EgoSpeak: Learning When to Speak for Egocentric Conversational Agents in the Wild
Junhyeok Kim, Min Soo Kim, Jiwan Chung, Jungbin Cho, Jisoo Kim, Sungwoong Kim, Gyeongbo Sim, Youngjae Yu
TL;DR
EgoSpeak tackles the problem of predicting when an egocentric conversational agent should speak in real-world settings. By processing untrimmed first-person video and audio in real time, the framework predicts a speak-probability for upcoming moments, enabling proactive turn-taking. The approach integrates first-person RGB, audio cues, online processing, and untrimmed video streams, and is pretrained with the large-scale YT-Conversation dataset to boost multimodal understanding. Evaluations on EasyCom and Ego4D show that EgoSpeak outperforms baselines and that motion signals and multimodal fusion play critical roles, with modest gains from pretraining.

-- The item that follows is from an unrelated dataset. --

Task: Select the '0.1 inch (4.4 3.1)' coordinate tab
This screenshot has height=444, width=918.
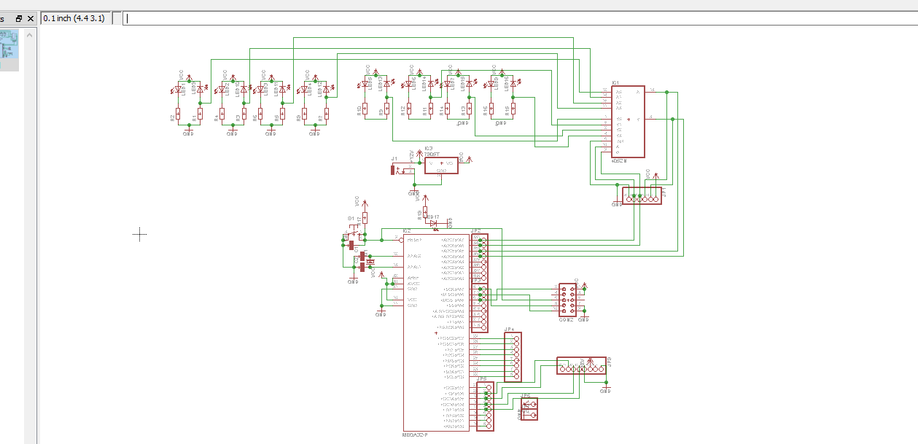Action: 76,17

The work contributes a practical, real-time turn-taking solution for in-the-wild scenarios and provides avenues for further enhancements via end-to-end learning and domain adaptation.
Abstract
Predicting when to initiate speech in real-world environments remains a fundamental challenge for conversational agents. We introduce EgoSpeak, a novel framework for real-time speech initiation prediction in egocentric streaming video. By modeling the conversation from the speaker's first-person viewpoint, EgoSpeak is tailored for human-like interactions in which a conversational agent must continuously observe its environment and dynamically decide when to talk. Our approach bridges the gap between simplified experimental setups and complex natural conversations by integrating four key capabilities: (1) first-person perspective, (2) RGB processing, (3) online processing, and (4) untrimmed video processing. We also present YT-Conversation, a diverse collection of in-the-wild conversational videos from YouTube, as a resource for large-scale pretraining. Experiments on EasyCom and Ego4D demonstrate that EgoSpeak outperforms random and silence-based baselines in real time. Our results also highlight the importance of multimodal input and context length in effectively deciding when to speak.